What kind of soil are these vines planted in now?
--
- Billy
"Fascism should more properly be called corporatism because it is the
merger of state and corporate power." - Benito Mussolini.
http://www.youtube.com/watch?v=Arn3lF5XSUg
http://www.thirdworldtraveler.com/Zinn/HZinn_page.html
 
 
 

How do you plant grapes in CLAY?

Post by piedmon » Fri, 14 May 2010 07:53:16



Quote:

> I need to transplant my grape vines,or lose them. The soil is clay, and
> a simple hole will just form a grape killing water tub.
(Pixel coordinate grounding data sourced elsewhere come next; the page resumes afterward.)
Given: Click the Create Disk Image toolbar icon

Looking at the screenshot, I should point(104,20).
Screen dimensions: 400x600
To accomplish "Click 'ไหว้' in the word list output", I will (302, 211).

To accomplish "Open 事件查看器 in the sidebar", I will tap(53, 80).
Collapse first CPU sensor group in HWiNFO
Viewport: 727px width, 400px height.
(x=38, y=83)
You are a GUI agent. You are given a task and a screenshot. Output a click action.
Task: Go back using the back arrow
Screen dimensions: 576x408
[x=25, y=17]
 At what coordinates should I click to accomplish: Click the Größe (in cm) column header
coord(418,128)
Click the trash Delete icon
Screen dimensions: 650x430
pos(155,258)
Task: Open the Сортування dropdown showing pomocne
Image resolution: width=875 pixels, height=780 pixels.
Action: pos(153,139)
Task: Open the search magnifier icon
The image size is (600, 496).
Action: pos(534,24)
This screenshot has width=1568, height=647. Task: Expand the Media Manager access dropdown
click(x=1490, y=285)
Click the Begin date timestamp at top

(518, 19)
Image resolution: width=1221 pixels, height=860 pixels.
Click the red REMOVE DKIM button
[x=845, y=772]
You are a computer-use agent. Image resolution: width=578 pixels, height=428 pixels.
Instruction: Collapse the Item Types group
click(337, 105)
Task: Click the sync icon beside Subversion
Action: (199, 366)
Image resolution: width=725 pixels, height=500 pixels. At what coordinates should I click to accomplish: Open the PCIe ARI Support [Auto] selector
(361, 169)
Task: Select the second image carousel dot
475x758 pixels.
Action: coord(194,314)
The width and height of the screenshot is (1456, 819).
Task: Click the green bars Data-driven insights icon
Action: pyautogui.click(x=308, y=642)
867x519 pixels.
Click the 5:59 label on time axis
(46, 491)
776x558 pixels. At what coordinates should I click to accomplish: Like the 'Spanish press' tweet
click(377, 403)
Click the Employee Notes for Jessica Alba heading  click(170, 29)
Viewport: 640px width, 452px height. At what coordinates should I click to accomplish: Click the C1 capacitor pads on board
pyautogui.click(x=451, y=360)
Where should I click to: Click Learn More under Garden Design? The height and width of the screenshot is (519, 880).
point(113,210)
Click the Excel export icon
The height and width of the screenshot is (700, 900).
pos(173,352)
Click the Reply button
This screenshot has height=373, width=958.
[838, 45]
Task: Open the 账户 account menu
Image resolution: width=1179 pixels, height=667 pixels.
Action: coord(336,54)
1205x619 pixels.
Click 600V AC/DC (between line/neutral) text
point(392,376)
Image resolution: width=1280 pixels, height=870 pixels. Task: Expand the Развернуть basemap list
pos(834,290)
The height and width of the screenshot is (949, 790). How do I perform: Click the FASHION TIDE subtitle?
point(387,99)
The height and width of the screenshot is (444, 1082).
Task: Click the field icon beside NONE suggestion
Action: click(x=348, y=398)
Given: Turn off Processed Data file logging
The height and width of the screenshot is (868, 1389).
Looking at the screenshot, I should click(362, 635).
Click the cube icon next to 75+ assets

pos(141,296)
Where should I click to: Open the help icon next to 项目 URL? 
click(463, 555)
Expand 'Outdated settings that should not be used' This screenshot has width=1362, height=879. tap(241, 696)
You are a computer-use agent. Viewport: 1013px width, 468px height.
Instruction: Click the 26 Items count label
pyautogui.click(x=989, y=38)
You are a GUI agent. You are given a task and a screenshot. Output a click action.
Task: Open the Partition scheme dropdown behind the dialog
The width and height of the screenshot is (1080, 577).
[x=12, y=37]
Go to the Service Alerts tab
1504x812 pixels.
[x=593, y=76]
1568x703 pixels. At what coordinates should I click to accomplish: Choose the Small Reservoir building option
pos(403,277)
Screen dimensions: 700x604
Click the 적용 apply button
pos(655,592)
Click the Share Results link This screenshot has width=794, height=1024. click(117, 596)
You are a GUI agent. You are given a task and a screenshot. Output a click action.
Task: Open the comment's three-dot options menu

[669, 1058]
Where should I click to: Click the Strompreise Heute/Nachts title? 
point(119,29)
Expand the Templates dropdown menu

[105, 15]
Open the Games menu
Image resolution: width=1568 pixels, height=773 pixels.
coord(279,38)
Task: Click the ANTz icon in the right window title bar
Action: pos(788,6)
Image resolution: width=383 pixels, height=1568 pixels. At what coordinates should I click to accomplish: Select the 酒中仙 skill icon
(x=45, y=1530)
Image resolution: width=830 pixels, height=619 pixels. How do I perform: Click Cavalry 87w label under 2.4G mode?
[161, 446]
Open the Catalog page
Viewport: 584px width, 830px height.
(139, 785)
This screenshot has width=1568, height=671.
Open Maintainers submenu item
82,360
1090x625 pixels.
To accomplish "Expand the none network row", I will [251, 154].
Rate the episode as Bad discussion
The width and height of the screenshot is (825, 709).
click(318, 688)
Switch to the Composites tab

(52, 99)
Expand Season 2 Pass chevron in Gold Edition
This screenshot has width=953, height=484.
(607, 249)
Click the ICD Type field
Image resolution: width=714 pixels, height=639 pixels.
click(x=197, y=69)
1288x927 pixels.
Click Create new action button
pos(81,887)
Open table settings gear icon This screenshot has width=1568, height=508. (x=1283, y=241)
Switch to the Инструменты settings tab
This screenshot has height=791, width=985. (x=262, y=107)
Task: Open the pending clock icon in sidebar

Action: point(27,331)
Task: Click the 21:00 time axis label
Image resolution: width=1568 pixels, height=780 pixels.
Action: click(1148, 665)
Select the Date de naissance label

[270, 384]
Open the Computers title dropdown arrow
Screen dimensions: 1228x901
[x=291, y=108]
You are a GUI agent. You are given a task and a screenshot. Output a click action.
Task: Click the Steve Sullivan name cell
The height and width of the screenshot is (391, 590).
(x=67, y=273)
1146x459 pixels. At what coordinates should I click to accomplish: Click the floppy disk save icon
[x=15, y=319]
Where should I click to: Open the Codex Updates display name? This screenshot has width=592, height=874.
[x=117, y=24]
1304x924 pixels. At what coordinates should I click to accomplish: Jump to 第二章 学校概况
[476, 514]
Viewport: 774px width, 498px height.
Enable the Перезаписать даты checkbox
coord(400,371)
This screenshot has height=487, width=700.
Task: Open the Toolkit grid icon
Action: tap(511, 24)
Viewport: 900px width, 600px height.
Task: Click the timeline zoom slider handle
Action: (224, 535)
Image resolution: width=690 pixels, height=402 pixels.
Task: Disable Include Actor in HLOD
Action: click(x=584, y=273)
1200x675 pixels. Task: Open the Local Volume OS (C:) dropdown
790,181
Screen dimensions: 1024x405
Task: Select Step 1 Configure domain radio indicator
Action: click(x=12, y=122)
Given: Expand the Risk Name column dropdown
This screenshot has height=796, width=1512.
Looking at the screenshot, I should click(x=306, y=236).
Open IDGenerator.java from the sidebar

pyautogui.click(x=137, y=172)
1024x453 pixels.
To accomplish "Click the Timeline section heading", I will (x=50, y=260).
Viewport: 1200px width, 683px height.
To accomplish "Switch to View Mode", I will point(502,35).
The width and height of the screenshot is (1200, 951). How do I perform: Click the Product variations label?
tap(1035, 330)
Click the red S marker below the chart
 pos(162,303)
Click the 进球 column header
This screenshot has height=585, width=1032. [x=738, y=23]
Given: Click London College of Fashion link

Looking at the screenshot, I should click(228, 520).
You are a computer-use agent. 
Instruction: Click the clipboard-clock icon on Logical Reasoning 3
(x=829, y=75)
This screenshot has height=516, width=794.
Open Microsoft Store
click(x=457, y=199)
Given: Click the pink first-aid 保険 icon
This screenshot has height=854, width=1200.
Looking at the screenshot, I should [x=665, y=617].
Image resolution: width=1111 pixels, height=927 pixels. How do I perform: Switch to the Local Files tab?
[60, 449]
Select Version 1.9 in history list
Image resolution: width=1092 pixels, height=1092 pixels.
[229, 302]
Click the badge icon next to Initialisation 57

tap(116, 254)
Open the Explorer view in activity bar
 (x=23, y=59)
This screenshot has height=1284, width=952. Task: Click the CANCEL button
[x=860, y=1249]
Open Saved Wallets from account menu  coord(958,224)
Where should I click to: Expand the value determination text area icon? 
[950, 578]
I was thinking
> of making a log liner with Osage pieces and going above ground..The hope
> that I can keep the roots out of water.... Thank you for any and all
> ideas.

> --
> nadcarves

I have clay here and i don't have a problem, clay isn'y as bad as some
think, i did at first when i moved here from indiana and nice brown loam but
grow fine roses, etc, i did replace the clay with potting soil but not much
else need to happen, clay can hold a massive amount of water but will just
as easily release it. hence the from concrete to glop in one rain fall than
the summer sun turns it back to cement, ha, ha,
--
regards, piedmont (michael)
The Practical BBQ'r - http://sites.google.com/site/thepracticalbbqr/
(mawil55) Hardiness Zone 7-8
 
 
 

How do you plant grapes in CLAY?

Post by dr-s.. » Mon, 17 May 2010 00:30:38


yes!!!  this is what I would do.  or construct a raised Garden for them.  Mine like
clay too, but they are on a slope.  INgrid

Quote:

>When I planted grapes in an area that frequently had standing water in the
>winter, I planted them in big pots with the bottom cut out. They were maybe 18"
>diameter at the top, with maybe 1 foot above the ground. 5 of six survived, and
>the trunks are now about 4-5 inches in diameter.